Creating the backup works fine, there is about 1GB of changes everyday and it takes about 5 minutes.

We recently tested restoring from this backup to a fresh AWS EFS with a t3.2xlarge EC2 instance (8 CPU cores, 32G ram) using restic 0.16.4 .
The restore ran with a constant speed until almost everything was restored and then slowed to a crawl and restoring only about one file/dir per minute. After waiting some more hours we aborted the test as it would take a few days at that speed.

[24:27:11] 100.00%  13505901 files/dirs 458.776 GiB, total 13509446 files/dirs 458.776 GiB

When looking at the restored files it looks like restic was in the second pass restoring the metadata as I could watch the directories slowly changing owner, access time, etc.
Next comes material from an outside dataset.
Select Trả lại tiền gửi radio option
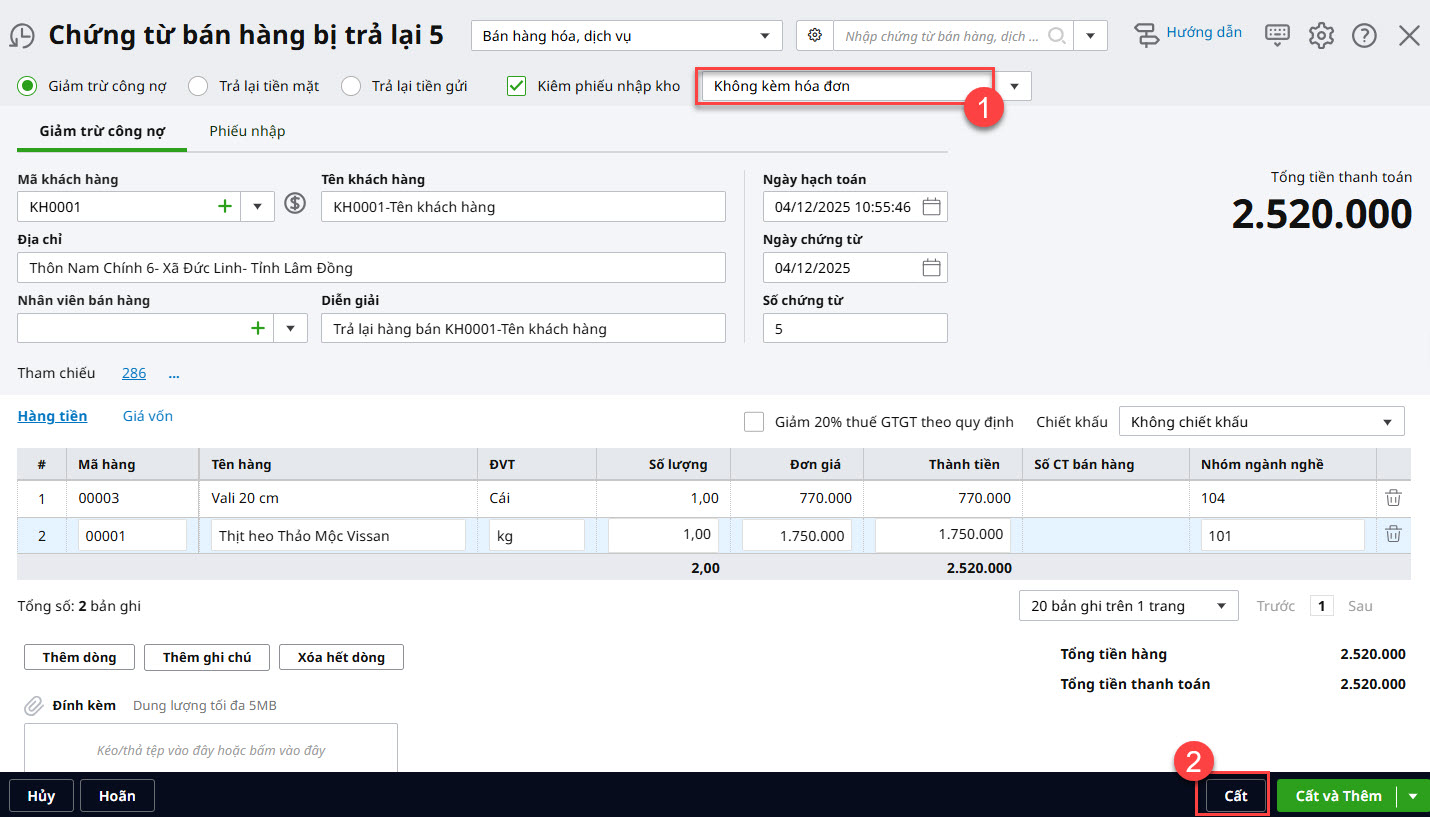The image size is (1430, 817). pyautogui.click(x=351, y=86)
I checked the metrics of the EC2 instance and the EFS to see if there was some IO bottleneck but could not find anything that would indicate that. I guess there is a possibility that the StorageBox had a problem right at that time, I do not have any way to check that, but it seems unlikely to me.

Is it typical for restic to take this long to restore the metadata or could there be another bottleneck somewhere I am missing?

Any advice on how to speed this up would be greatly appreciated.

Regards
Nico

The metadata restores are a purely local operation, there are no further downloads from the storage backend at that point.

That likely means that it took one minute to restore the metadata for each folder. That operation is mainly limited by the latency of the filesystem on which the backup is restored, in your case EFS (based on your numbers about 20ms per file, restore performs at least 3 metadata operations for each file, which from my understanding of NFS might result in 3 open/close operations - those are rather slow unfortunately). When restoring to a local filesystem, that metadata operations are usually very fast. The metadata restore is currently no parallelized, so there are no tunables available in restic at the moment.

What likely helps is to restore the snapshot in multiple parts in parallel.

Thanks for your answer.

When I get the chance to do another restore test I will try restoring to a local disk and also parallel restore to the network drive.
I will post the results when I did that.

1 Like

Within AWS a T3 instance has access to fractional CPU, based on a CPU credit system. If you check Cloudwatch you can look at your CPU credits, even if the instance has been deleted. Have a read here.

The other thing it could be is EBS volume credits, again it’s a credit system. Have a look here - this site is mainly for AWS exam revision but it’s quite informative.

Doing a local restore would help work out if it’s a Restic issue or an AWS issue.